それこそが、四輪車でありながら二輪車の魂を宿したスポーツカーのコンセプトモデル「GSX-R/4」です。
このGSX-R/4の開発テーマは、モーターサイクルが持つライダーと機械との一体感や、ダイレクトで俊敏な操縦の喜びを、そのまま四輪車という形態で表現すること。
その特異なコンセプトは、外観のスタイリングに如実に表れています。
キャビンを覆う屋根を持たない完全なオープントップであることはもちろん、一般的な乗用車にあるような大型のフロントガラスすら存在せず、メーターパネルの前方に風を避けるための小さな風防が備わっているのみ。
さらに、サスペンションのダンパーやスプリングといった機械部品がカウルからむき出しになるように配置されており、メカニズムの機能美を視覚的に強調するネイキッドバイクのような造形が採用されていました。

そしてGSX-R/4の最大の特徴とも言えるのが、運転席の背後に搭載された心臓部です。
ここには、当時のスズキが誇る世界最速クラスのフラッグシップモーターサイクル「GSX1300R ハヤブサ」に採用されていた、1.3リッターの水冷直列4気筒エンジンがそのまま移植されていました。
最高出力175馬力を発揮するこのエンジンは、一般的な四輪車用のエンジンとは比較にならないほどの高回転域まで回る特性を持っており、これを車両の中央付近に配置するミッドシップレイアウトを採用することで、スポーツカーとしての理想的な重量配分を実現しています。
そして驚異的なのはエンジンだけではありません。
車体の骨格にはアルミ製のスペースフレームが用いられ、ボディパネルにも軽量な樹脂素材などが多用されました。

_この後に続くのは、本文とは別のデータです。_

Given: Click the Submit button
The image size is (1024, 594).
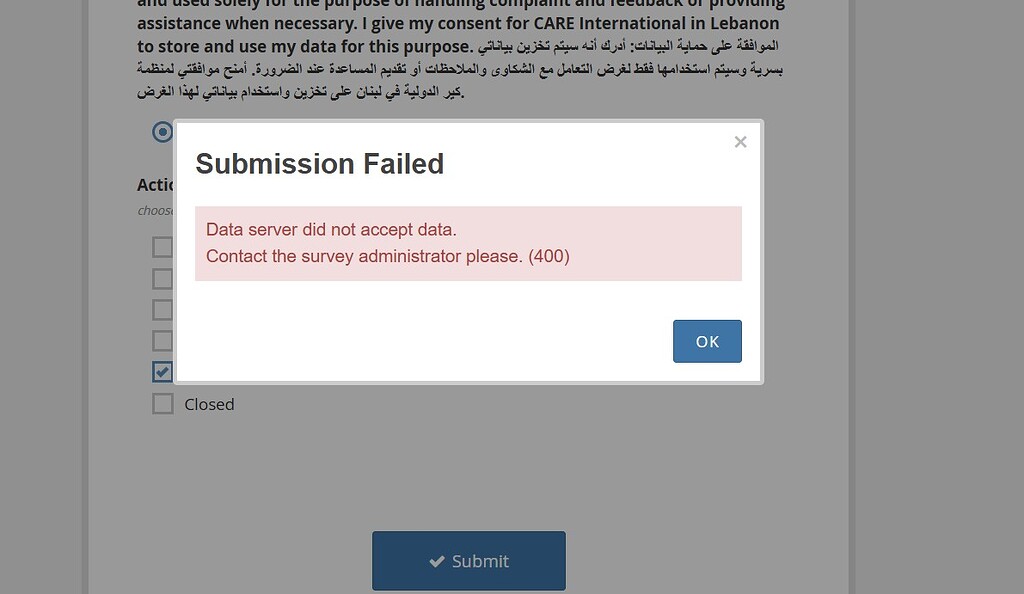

これらの徹底した減量策により、車両重量は現代の軽自動車よりもはるかに軽い640キログラムという数値を達成。
ハヤブサの強烈なパワーと驚異的な軽さの車体の組み合わせは、レーシングカーに匹敵するパワーウェイトレシオを誇り、ドライバーは路面状況を身体全体でダイレクトに感じながら、ヘルメット越しに高回転エンジンの咆哮を聞くという、まさに二輪と四輪の魅力を掛け合わせたような走行体験が想定されていました。
このように、「バイクをクルマに翻訳した」と言っても過言でない極めて挑戦的なパッケージングを持ったGSX-R/4ですが、量産化については法規対応や安全基準などの現実的な障壁もあり、結果として市販化に至ることはありませんでした。
しかし、二つの異なるモビリティの境界線を越え、純粋に走る楽しさだけを追求して生み出されたこの妥協なきコンセプトカーは、ドライビングシミュレーターゲーム「グランツーリスモ」に収録されたこともあり、現在でも国内外の多くのく自動車愛好家の間で伝説的な存在として語り継がれています。